Result of the Model:
R-squared: 0.946
Mean Absolute Error: 0.009
Mean Squared Error: 0.0


**Extra Tree Regressor**

In [None]:
from sklearn.ensemble import ExtraTreesRegressor
from sklearn.datasets import make_regression
import time

# X_train, y_train = make_regression(n_samples=1000, n_features=20, noise=0.1)

param_grid = {
    'n_estimators': [50, 100],
    'max_depth': [None, 10],
    'min_samples_split': [2, 5],
    'min_samples_leaf': [1, 2]
}

et_regressor = ExtraTreesRegressor()
grid_search = GridSearchCV(estimator=et_regressor, param_grid=param_grid, cv=3, n_jobs=-1)
grid_search.fit(X_train, y_train)

print("Best parameters:", grid_search.best_params_)

Best parameters: {'max_depth': None, 'min_samples_leaf': 1, 'min_samples_split': 2, 'n_estimators': 100}


In [None]:
best_et_regressor = ExtraTreesRegressor(
    max_depth=None,
    min_samples_leaf=1,
    min_samples_split=2,
    n_estimators=100
)

best_et_regressor.fit(X_train, y_train)
y_pred = best_et_regressor.predict(X_test)
calculate_scores(y_pred, y_test)

Result of the Model:
R-squared: 0.895
Mean Absolute Error: 35.209
Mean Squared Error: 2124.516


**XGBoost**

In [None]:
param_grid = {
    'n_estimators': [100, 200],
    'max_depth': [3, 5],
    'learning_rate': [0.05, 0.1],
    'subsample': [0.8, 1.0],
    'colsample_bytree': [0.8, 1.0]
}

xgb_regressor = XGBRegressor()

grid_search = GridSearchCV(estimator=xgb_regressor, param_grid=param_grid, cv=3, n_jobs=-1)

grid_search.fit(X_train, y_train, early_stopping_rounds=10, eval_set=[(X_test, y_test)], verbose=False)

print("Best parameters:", grid_search.best_params_)

y_pred = grid_search.best_estimator_.predict(X_test)
calculate_scores(y_pred, y_test)

Best parameters: {'colsample_bytree': 0.8, 'learning_rate': 0.1, 'max_depth': 3, 'n_estimators': 200, 'subsample': 0.8}
Result of the Model:
R-squared: 0.983
Mean Absolute Error: 15.945
Mean Squared Error: 439.002


**XGBoost** emerges as the superior choice due to its substantially higher R-squared value of **0.983**, indicating its superior ability to explain the variance in the target variable compared to other models.
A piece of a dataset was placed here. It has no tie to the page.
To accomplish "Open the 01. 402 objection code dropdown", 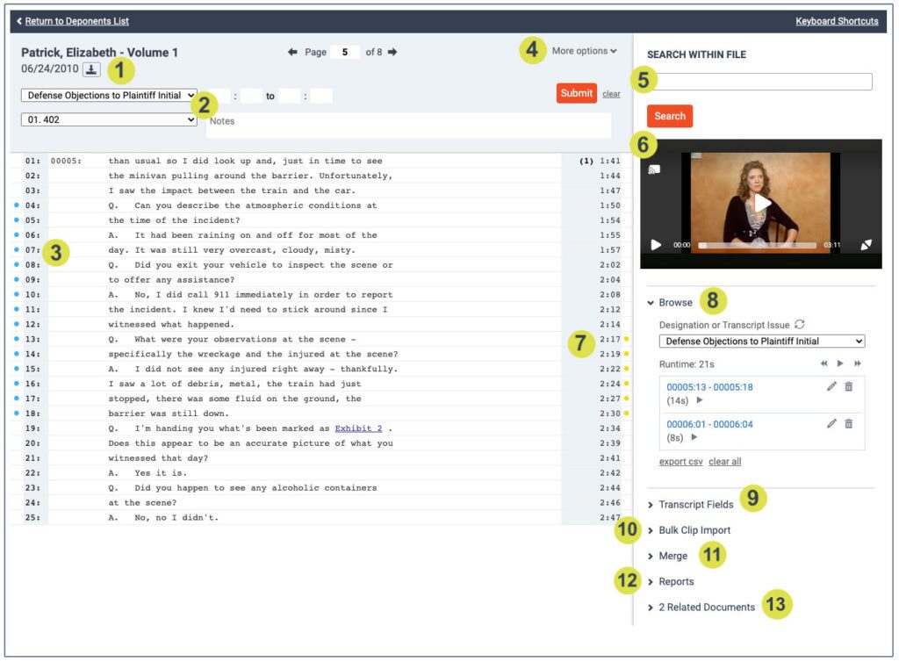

While XGBoost exhibits higher Mean Absolute Error (MAE) and Mean Squared Error (MSE) than some models like Simple Random Forest Regression, its predictive accuracy and capacity to capture variability in the data outweigh these metrics. Therefore, XGBoost is the preferred model for its outstanding predictive performance and comprehensive explanation of the variability in the target variable.